10/07/2018 News Team

The French government will abolish the taxe d’habitation, which raises around EUR 20 billion a year for local authorities, one of two local property taxes on households in France, the other being the taxe foncière.

This was a key manifesto promise of Emmanuel Macron, as he aimed to abolish the tax for 80 percent of households, claiming that it was “unjust”. Since forming a government, he has changed the plan to get rid of the tax completely by 2022, in order to avoid the measure being declared unconstitutional by the French Constitutional Court.

The process will begin this year, with around 30 percent of households becoming exempt, specifically those whose net taxable income is less than EUR 27,000 and couples whose taxable income is no higher than EUR 43,000. These figures increase by EUR 6,000 for each dependant in the household. It is currently unclear whether second homes would be exempt, but there are indications that they will remain liable, or that they will face a higher level of imposition through the taxe foncière or other tax.

Despite the EUR 20 billion loss this will result in, the French government has persisted in its claim that there will be no new tax to replace it. However, it seems the only alternative would be to raise other taxes.

Local councils are outraged by the plan as the tax is the main source of revenue for the municipal councils, the communes/communautés des communes and last year the government set up a working party to look into the issue.

In March the ‘Richard-Bur’ committee published their recommendations, which amount broadly to the transfer of the proceeds of the taxe foncière from the departments to the municipalities, with the departments being compensated by a transfer of VAT receipts, a recommendation the government appears to have accepted.

Although the municipal councils reacted with some relief, it sent the departments into a state of apoplexy, with their association stating their "opposition ferme et définitive" to the idea.
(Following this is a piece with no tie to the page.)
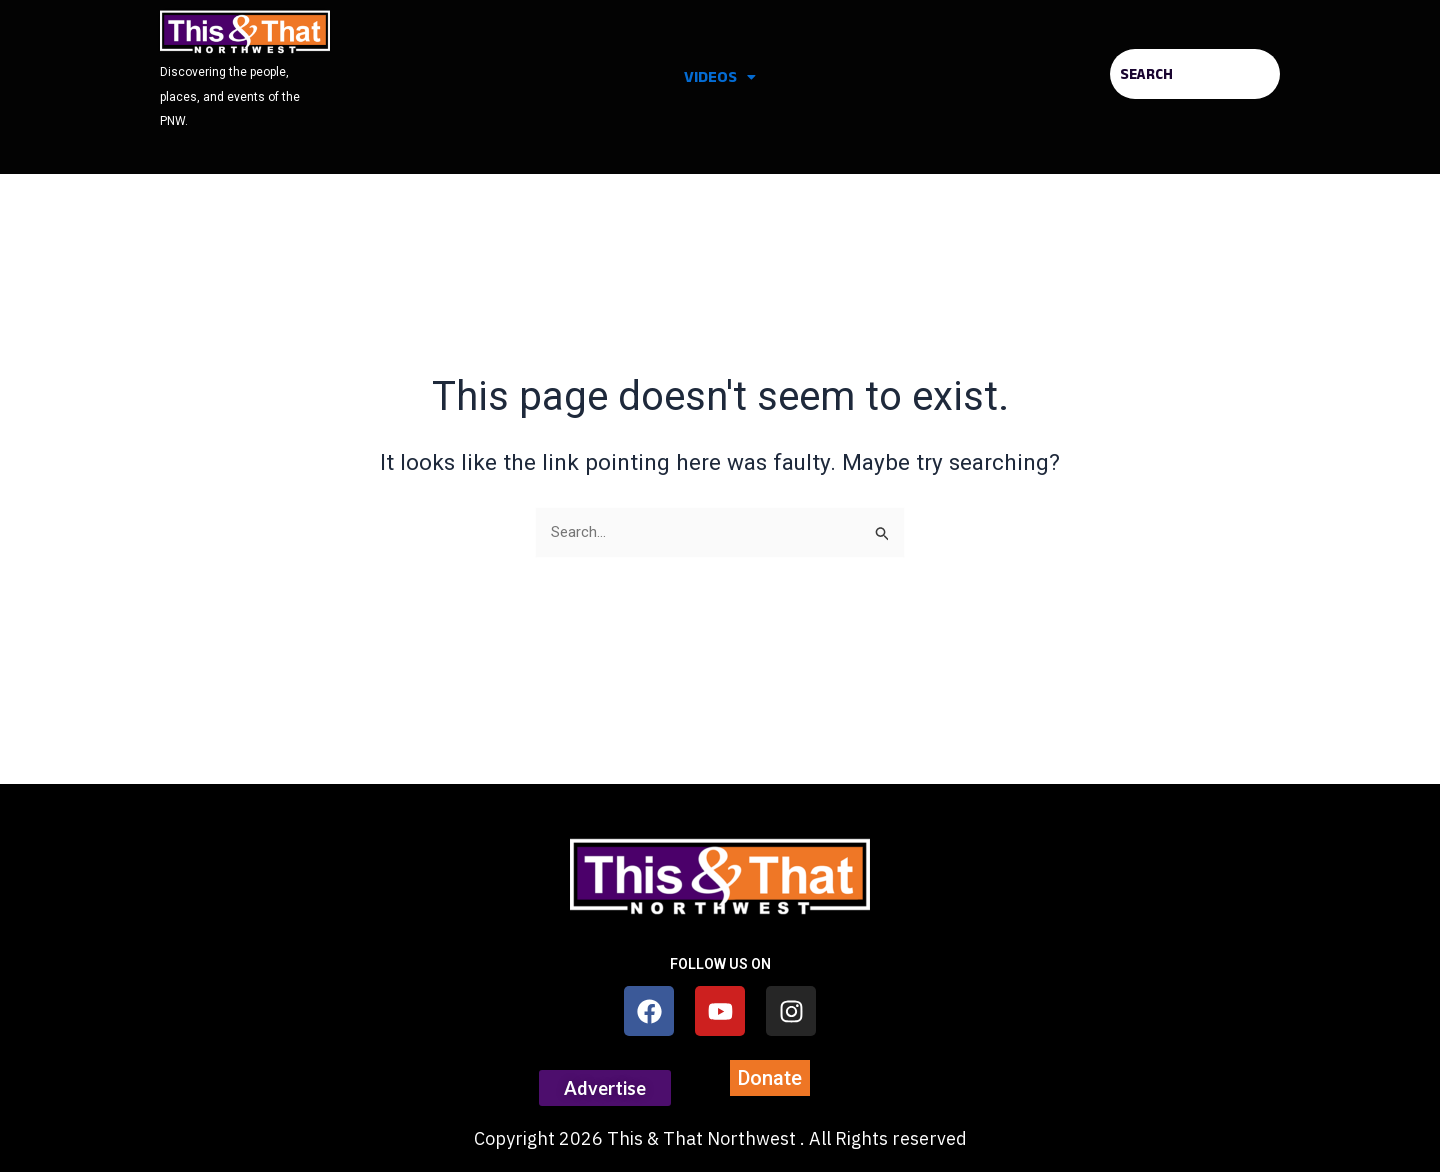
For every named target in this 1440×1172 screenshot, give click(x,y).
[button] (720, 77)
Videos (720, 76)
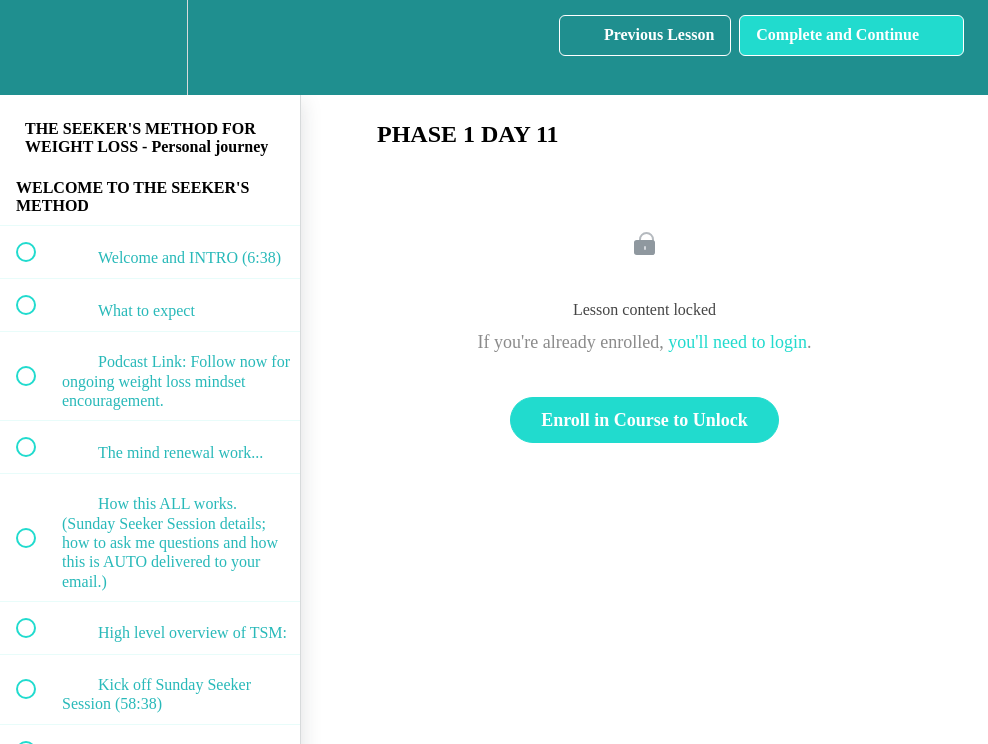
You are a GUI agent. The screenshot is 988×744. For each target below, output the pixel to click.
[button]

Moreover, the report failed to deal with just how the State would manage with fewer VAT receipts.

Bruno Le Maire, the economy minister, stated to the French parliament that he was reviewing whether the reduced rate of VAT on various business activities such as restaurant meals and building work was still appropriate. The reduced rate costs tens of billions a year to the State.

Without a compensatory tax increase then it seems inevitable that abolition of the tax will result in an increase in the level of the public deficit, which will once again put France under threat of sanctions by the EU. 

France only recently avoided budget oversight by the EU, having been in breach of debt rules since 2007, but the deficit continues to be near the limits. In a statement earlier this month the government appears to have accepted that part of the funding will indeed be through an increase in the deficit.